◆ Data records:
[Start of section]
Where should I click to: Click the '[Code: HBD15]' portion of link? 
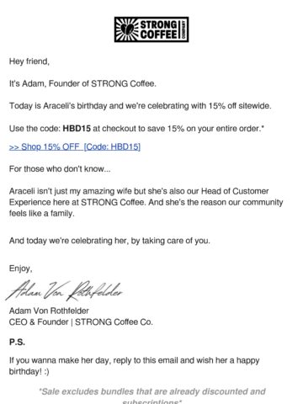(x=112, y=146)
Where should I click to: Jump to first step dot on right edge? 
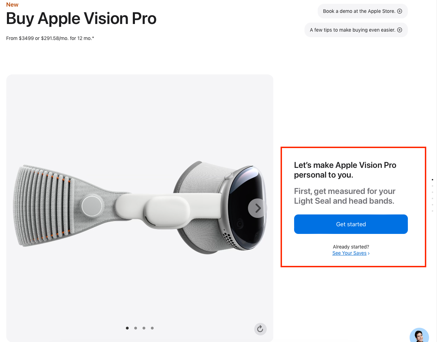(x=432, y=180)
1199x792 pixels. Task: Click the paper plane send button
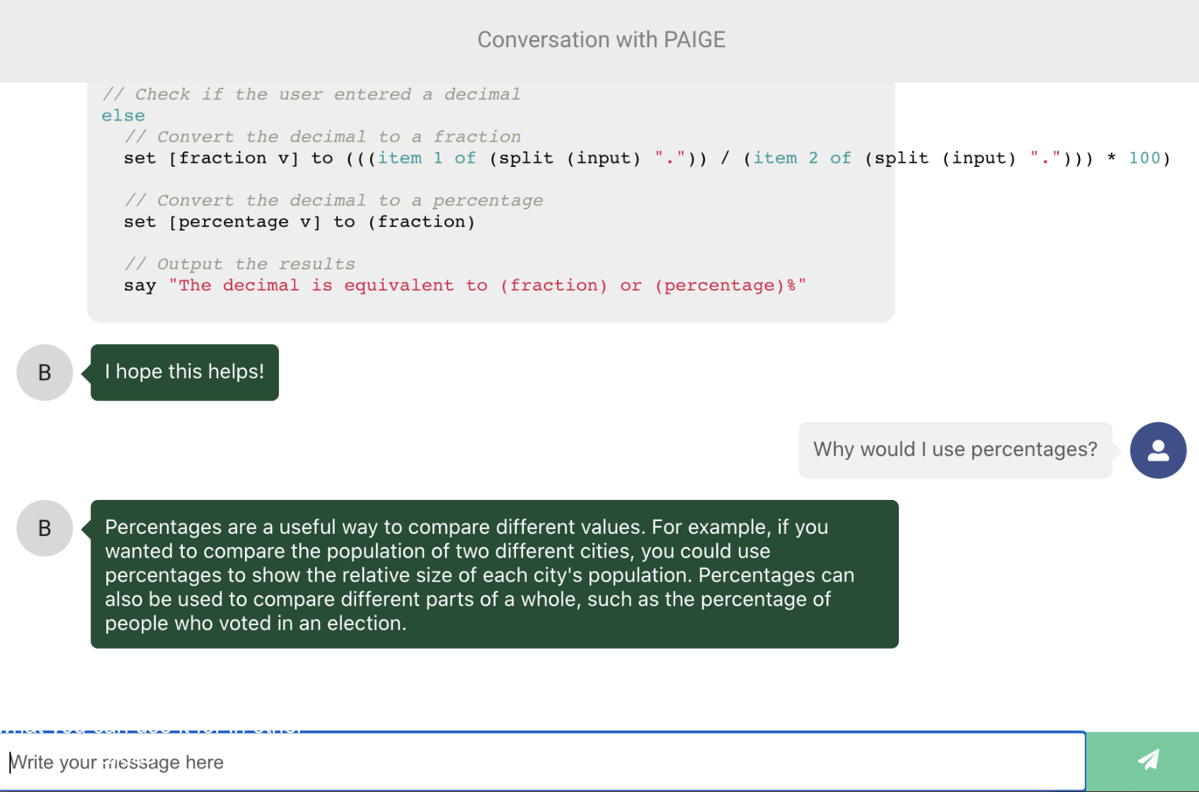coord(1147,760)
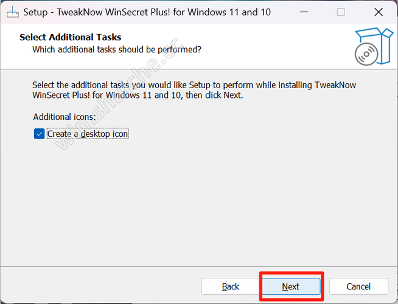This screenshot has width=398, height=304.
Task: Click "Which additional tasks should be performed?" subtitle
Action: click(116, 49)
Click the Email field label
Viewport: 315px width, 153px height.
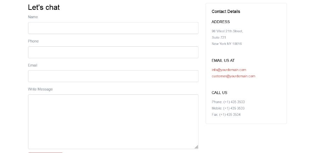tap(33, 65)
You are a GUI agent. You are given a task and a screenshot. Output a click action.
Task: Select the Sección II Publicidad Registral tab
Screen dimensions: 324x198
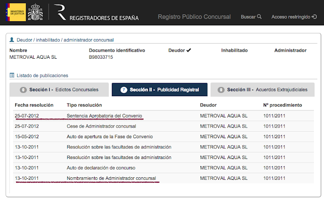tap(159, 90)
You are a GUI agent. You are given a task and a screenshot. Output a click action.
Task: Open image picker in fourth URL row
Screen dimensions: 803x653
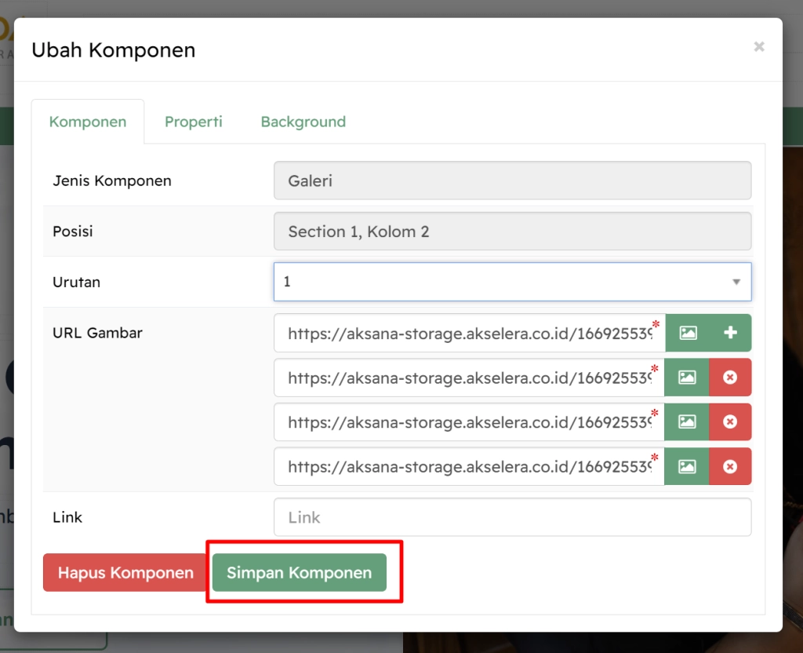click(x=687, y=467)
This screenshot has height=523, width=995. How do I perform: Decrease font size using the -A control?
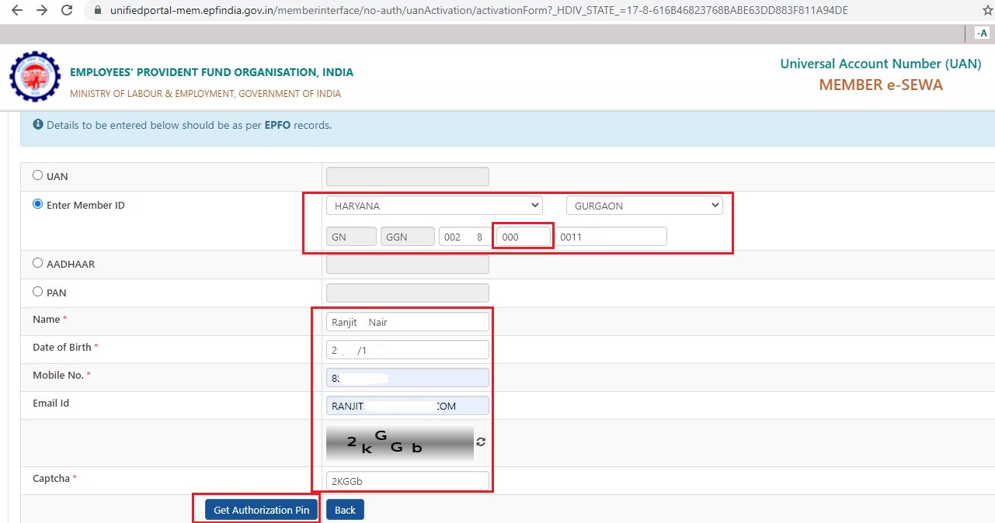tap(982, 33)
[End of section]
◆ What needs to be done: Pictures are to be left out; otherwise, retype exactly the lines from the first line of the data through the line containing "Task: Open image picker in fourth URL row".

◆ Completed task:
Where should I click to: Click the '[Code: HBD15]' portion of link? 
(x=112, y=146)
Where should I click to: Jump to first step dot on right edge? 
(x=432, y=180)
1199x792 pixels. Task: Click the paper plane send button
coord(1147,760)
This screenshot has width=398, height=304.
Task: Click "Which additional tasks should be performed?" subtitle
Action: click(116, 49)
Click the Email field label
Viewport: 315px width, 153px height.
tap(33, 65)
You are a GUI agent. You are given a task and a screenshot. Output a click action.
Task: Select the Sección II Publicidad Registral tab
Screen dimensions: 324x198
tap(159, 90)
You are a GUI agent. You are given a task and a screenshot. Output a click action.
Task: Open image picker in fourth URL row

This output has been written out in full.